Notre affaire pourrait être résumée par la maxime “Il n’y a pas d’urgence, il n’y a que des gens pressés”.

Notre acheteur a été destinataire, le 15 mars 2024, d’un diagnostic de solidité du bâtiment de l’école, dont il ressort qu’au vu de son état dégradé, le bâtiment présente un risque significatif d’effondrement en cas de séisme. Le rapport recommande ainsi la fermeture de l’école, dans un délai inférieur à 6 mois. Un marché sans publicité ni mise en concurrence préalables est alors conclu au titre de l’urgence impérieuse pour l’installation de bâtiments modulaires afin d’accueillir les élèves pendant les travaux de rénovation de l’école.[1]

L’urgence impérieuse…

L’article R.2122-1 du code de la commande publique laisse la possibilité à l’acheteur de passer un tel marché lorsqu’une urgence impérieuse résultant de circonstances extérieures et qu’il ne pouvait pas prévoir ne permet pas de respecter les délais minimaux exigés par les procédures formalisées, notamment les travaux mentionnés aux articles L. 511-2 et L. 511-3 du code de la construction et de l’habitation.
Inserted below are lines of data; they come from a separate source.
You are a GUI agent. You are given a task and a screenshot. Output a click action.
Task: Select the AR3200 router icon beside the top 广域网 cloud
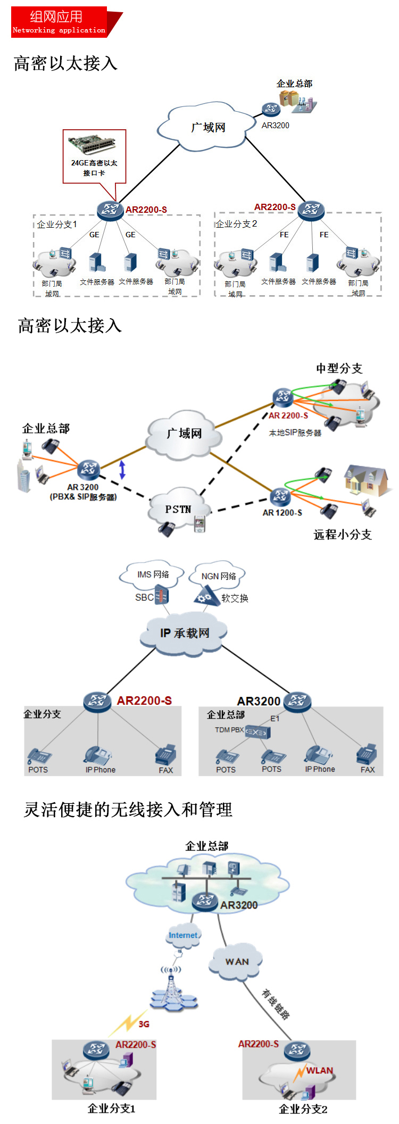[271, 110]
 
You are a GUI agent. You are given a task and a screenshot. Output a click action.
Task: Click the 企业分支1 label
[57, 224]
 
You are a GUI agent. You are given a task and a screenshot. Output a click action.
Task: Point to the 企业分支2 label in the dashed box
[236, 224]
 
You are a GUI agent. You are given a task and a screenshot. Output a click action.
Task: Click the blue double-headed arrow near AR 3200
[122, 469]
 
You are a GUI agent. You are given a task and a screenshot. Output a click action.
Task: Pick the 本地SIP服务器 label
[295, 433]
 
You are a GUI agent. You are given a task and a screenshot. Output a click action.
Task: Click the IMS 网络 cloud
[153, 575]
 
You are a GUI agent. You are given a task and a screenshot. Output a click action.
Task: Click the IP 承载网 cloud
[185, 633]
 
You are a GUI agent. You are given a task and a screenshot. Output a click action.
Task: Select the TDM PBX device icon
[257, 732]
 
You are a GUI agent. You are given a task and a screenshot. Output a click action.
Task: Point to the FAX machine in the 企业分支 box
[165, 755]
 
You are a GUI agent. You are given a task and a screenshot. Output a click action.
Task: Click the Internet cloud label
[183, 935]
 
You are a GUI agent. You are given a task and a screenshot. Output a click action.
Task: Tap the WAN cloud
[237, 962]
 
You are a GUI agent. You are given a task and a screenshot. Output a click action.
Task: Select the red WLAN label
[320, 1070]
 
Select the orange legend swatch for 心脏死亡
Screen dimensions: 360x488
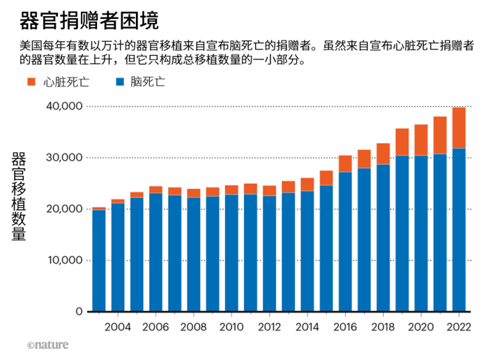click(31, 82)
Cela est toutefois d’interprétation stricte. La jurisprudence et la Commission européenne identifient trois conditions cumulatives à l’urgence impérieuse : l’existence d’un événement imprévisible, d’une urgence incompatible avec les délais exigés par d’autres procédures et d’un lien de causalité entre l’événement imprévisible et l’urgence qui en résulte.

…Est-elle caractérisée ?

Or en l’espèce, l’acheteur a attendu le 20 juin 2024, soit plus de 3 mois après le diagnostic, pour conclure le marché litigieux. Eu égard à ce délai, il n’est pas établi que la conclusion de ce marché relevait d’une situation d’urgence impérieuse, qui aurait empêché de respecter les obligations de publicité et de mise en concurrence, alors que la procédure de passation du marché aurait pu être initiée dès le mois de mars 2024.

Le Juge Administratif est toutefois indulgent au vu de la raison impérieuse d’intérêt général. L’annulation porterait atteinte à la sécurité et à la continuité du service public, Il n’annule donc pas le contrat mais condamne la commune à une amende de 30 000 euros.